Low wages, nonpayment of wages, and lack of job security due to contracting practices continued to contribute to strikes and protests, which occurred throughout the year. According to local and international media reports, thousands of teachers, and workers from a variety of other sectors continued to hold large-scale, countrywide rallies and protests demanding wage increases and payment of back wages. During the year authorities increased pressure against these protesters through intimidation, wrongful arrests, and arbitrary charges. In June a court in the western city of Arak sentenced 42 workers to 74 lashes, one year in prison, and one month of hard labor on a railroad. In October 2019 security forces had brutally beat them as they demonstrated outside their employer’s factory over unpaid wages and the company’s privatization.
In August workers in oil refining, petrochemicals and drilling industries continued to strike over working conditions and unpaid wages.
Little information was available regarding labor inspection and related law enforcement. While the law provides for occupational health and safety standards, the government sometimes did not enforce these standards in either the formal or informal sectors.
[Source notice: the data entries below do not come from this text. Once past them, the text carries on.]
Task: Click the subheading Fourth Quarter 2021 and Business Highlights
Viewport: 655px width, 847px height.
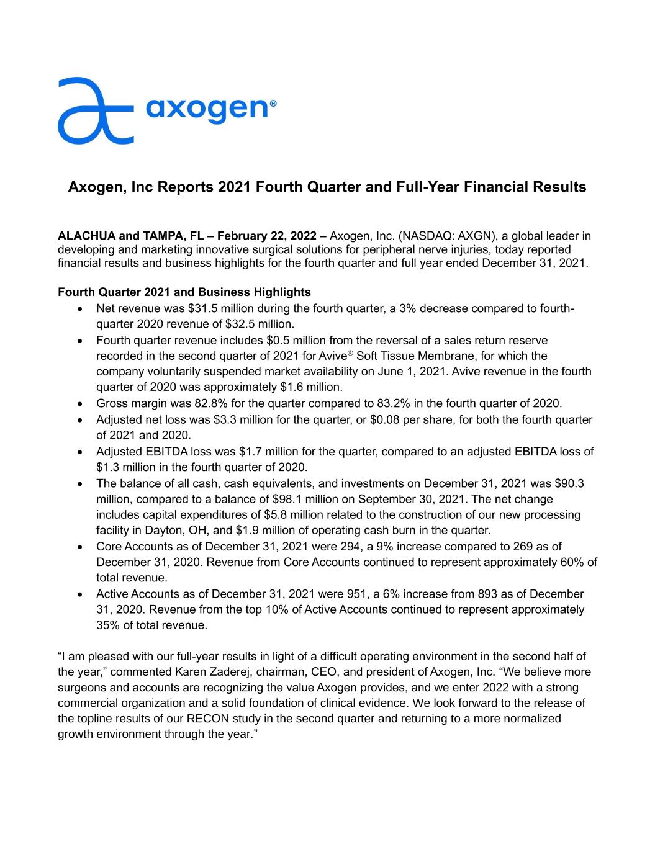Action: pyautogui.click(x=184, y=292)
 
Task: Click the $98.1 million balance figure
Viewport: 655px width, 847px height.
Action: pyautogui.click(x=301, y=499)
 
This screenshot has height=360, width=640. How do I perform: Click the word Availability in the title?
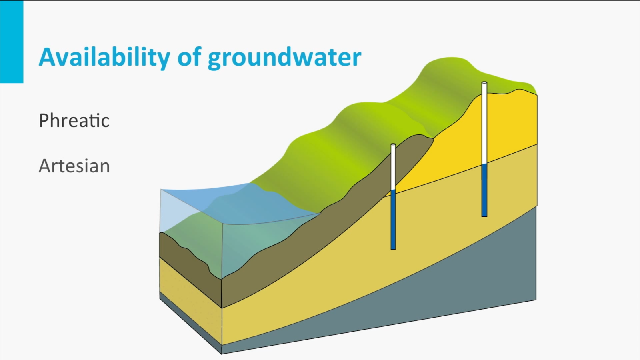click(x=104, y=57)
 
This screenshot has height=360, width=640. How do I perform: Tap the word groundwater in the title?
click(x=284, y=58)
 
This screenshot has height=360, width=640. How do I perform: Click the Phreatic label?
click(x=74, y=120)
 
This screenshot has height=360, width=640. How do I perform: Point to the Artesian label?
click(x=74, y=166)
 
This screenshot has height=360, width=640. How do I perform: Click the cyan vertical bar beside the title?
click(x=12, y=42)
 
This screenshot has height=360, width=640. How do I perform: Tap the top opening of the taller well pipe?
click(x=484, y=83)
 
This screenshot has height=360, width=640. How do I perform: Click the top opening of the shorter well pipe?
click(x=393, y=145)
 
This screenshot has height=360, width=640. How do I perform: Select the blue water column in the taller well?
click(x=484, y=190)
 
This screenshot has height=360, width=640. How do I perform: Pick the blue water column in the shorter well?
click(x=393, y=220)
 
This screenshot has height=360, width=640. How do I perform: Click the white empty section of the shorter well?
click(x=393, y=167)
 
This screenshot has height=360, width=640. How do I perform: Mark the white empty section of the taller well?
click(x=484, y=124)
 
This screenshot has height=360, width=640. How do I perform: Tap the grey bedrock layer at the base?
click(x=428, y=286)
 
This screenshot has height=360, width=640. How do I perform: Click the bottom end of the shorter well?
click(x=393, y=249)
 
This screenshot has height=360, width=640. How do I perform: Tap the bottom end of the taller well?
click(x=484, y=216)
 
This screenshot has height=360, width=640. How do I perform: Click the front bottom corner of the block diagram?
click(x=222, y=354)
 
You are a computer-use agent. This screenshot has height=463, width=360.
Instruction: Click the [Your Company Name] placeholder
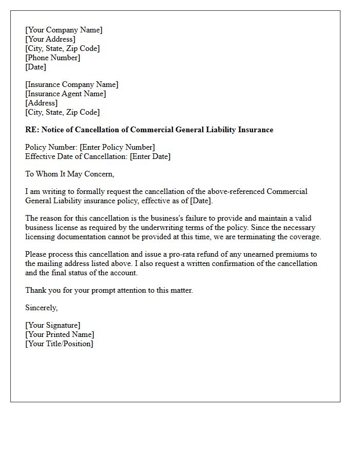[x=64, y=30]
The law states inspections may be done day or night, without prior notice. Family businesses require written permission of the local prosecutor. Workers reportedly lacked the power to remove themselves from situations that endangered their health or safety without jeopardizing their employment. Responsibility for identifying unsafe situations rests with the technical protection and occupational health committee of workplaces designated by the Ministry of Labor.
Labor organizations reported that hazardous work environments resulted in the deaths of thousands of workers annually. In February according to a report from a state media outlet, the head of the Public Relations and International Affairs Office of the Iranian Forensic Medicine Organization Hamed Naeiji announced that in 2019 the number of work-related death and injuries increased by 8.5 percent in comparison with the same period of the previous year. Naeiji stated the three main reasons for work-related deaths were falls, being hit by hard objects, and electrocution. In 2018 ILNA quoted the head of the Construction Workers Association as estimating there were 1,200 deaths and 1,500 spinal cord injuries annually among construction workers, while local media routinely reported on workers’ deaths from explosions, gas poisoning, electrocution, or similar accidents.